Es sollte klar sein, dass es nicht darum geht, Anschläge zu relativieren, doch bekämpfen die Abschiebungen offensichtlich weder die Ursache noch verhindern sie diese. Eigentlich eher im Gegenteil, wir können ziemlich sicher sein, dass häufig ein Großteil der Radikalisierung in Deutschland oder Österreich selbst stattfindet, teilweise sogar in den Haftanstalten selbst, wie Anschläge in Wien oder Dresden zeigen. Zudem scheint es eine menschenrechtlich schwierige Argumentation zu sein, dass einem nicht in Deutschland geborenen Menschen quasi die Todesstrafe durch Rückkehr in diese Regionen droht, anstelle der Haftstrafe in Deutschland, so werden die Probleme ziemlich sicher ohne die Aussicht auf Resozialisierungsmöglichkeit nach Afghanistan verschoben, denn ein Anschlag im Ausland ist für einen Innenminister logischerweise gar nicht mehr so schlimm.
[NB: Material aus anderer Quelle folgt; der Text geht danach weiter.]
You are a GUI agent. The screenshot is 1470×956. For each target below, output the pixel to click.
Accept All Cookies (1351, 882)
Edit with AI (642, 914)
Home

So wie die Kategorie „Gefährder“ von den Regierungen verwendet wird und der vermeintlichen Kriminalität, die abgeschobenen Personen oft unterstellt wird, werden rassistische Vorurteile gefestigt und so wird die gesellschaftliche Spaltung vertieft.
Zudem werden Fluchtgründe so für nichtig erklärt und die Auswahl der Abschiebungen nimmt an Willkür zu. Ebenso verschwindet von der Bildfläche, dass gerade auch der europäische Imperialismus die Gründe, die viele Menschen zur Flucht bewegt, selbst hervorgerufen hat – Armut, Hungersnöte und Kriege, deren Ursachen in der Ausbeutung und der Umweltzerstörung durch kapitalistische Großmächte liegen. Hinter den Stellvertreterkriegen, die in der Region wüten, stecken deren handfeste wirtschaftlichen und politische Interessen. Herzlichen Glückwunsch dazu also und frohe christlich-abendländliche Weihnachten, Horst.